By 1957 Douglas had completed the collection of the dance, thanks to material from a Mrs Teare of Ballaugh and in particular from Ada Skillicorn and a Mrs Radcliffe of Maughold, who were able to provide the actual steps of the dance. The distinctive stamping step involved is not found in other traditional Manx dances and it was noted by Douglas as being ‘presumably used to stamp out any remaining live embers in the fires.’ It was perhaps through these informants that Douglas learned that this dance was once the only dance permitted on Good Friday, that the throwing of the remnants of the food into the sea was linked to ‘a very ancient Celtic ritual’ and that it and the dance are a ‘survival of a very ancient Gaelic ceremony of propitiation or sacrifice to powers of the sea.’

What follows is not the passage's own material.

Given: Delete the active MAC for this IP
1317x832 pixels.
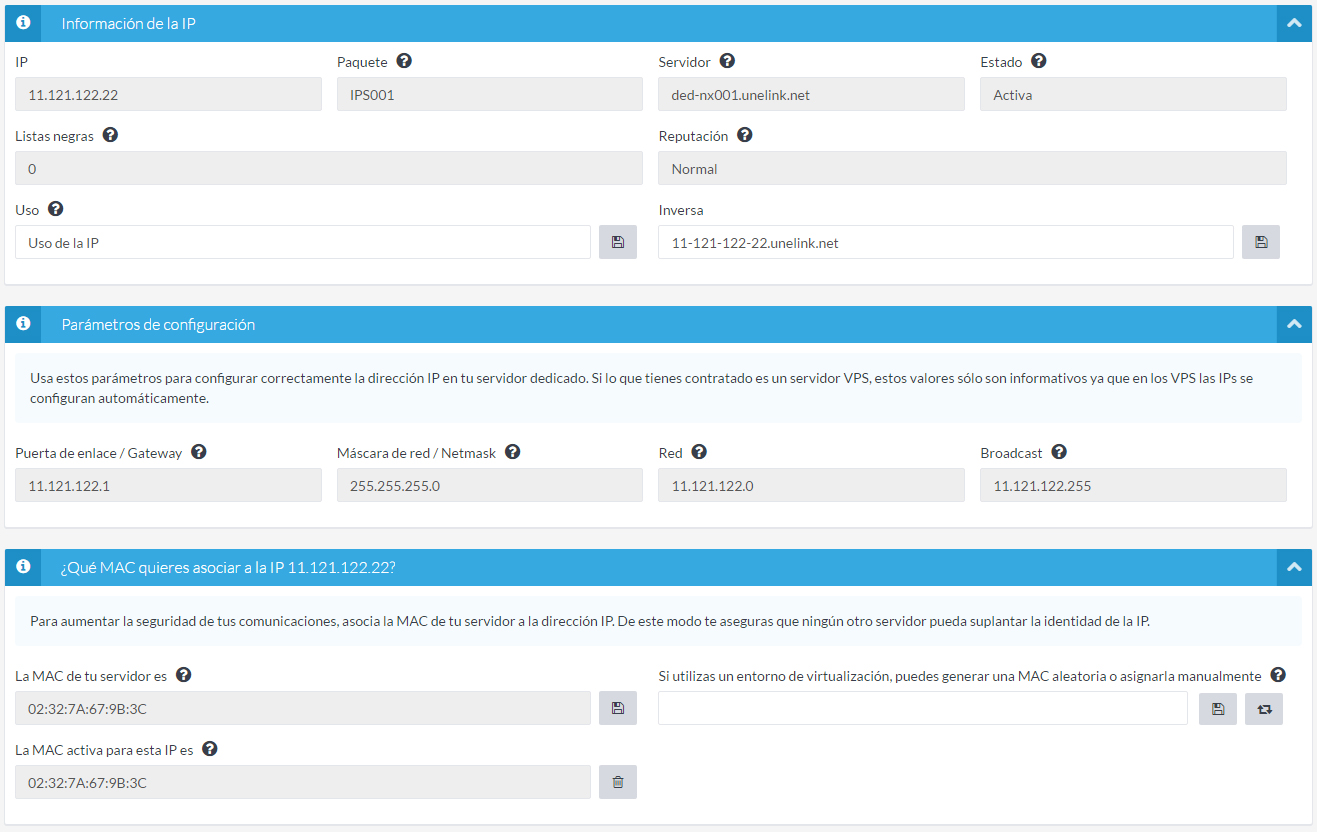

The tune for the dance was also collected by Mona Douglas, who noted that 'the air belonging to this dance strikes me as very ancient, probably the oldest of all our Manx tunes.'

The dance was brought back into performance in the 1960s by the Manx Folk Dance Society, who also revived the custom of Manx dancing at Easter. The first known modern performance of the Flitter Dance was given by the Manx Folk Dance Society, under Mona Douglas’ supervision, on 18 April 1960 at a performance in Ballakermeen School for the visiting members of the English Folk Dance and Song Society.

== Dance ==
The Flitter Dance was first published in Rinkaghyn Vannin in 1983. No mention is made here of an S-shape to the dance; rather, it is described merely as ‘in processional form.’ It is in this form that the dance is performed today.

The dance is in two halves: firstly, the distinctive stamp steps; then two sets of side-steps and the Manx Balance (a distinctive swinging of the foot in a kicking motion), before re-joining the same partners and repeating.

Because of its simple and repetitive form, the dance is popular today for beginners and young dancers alike.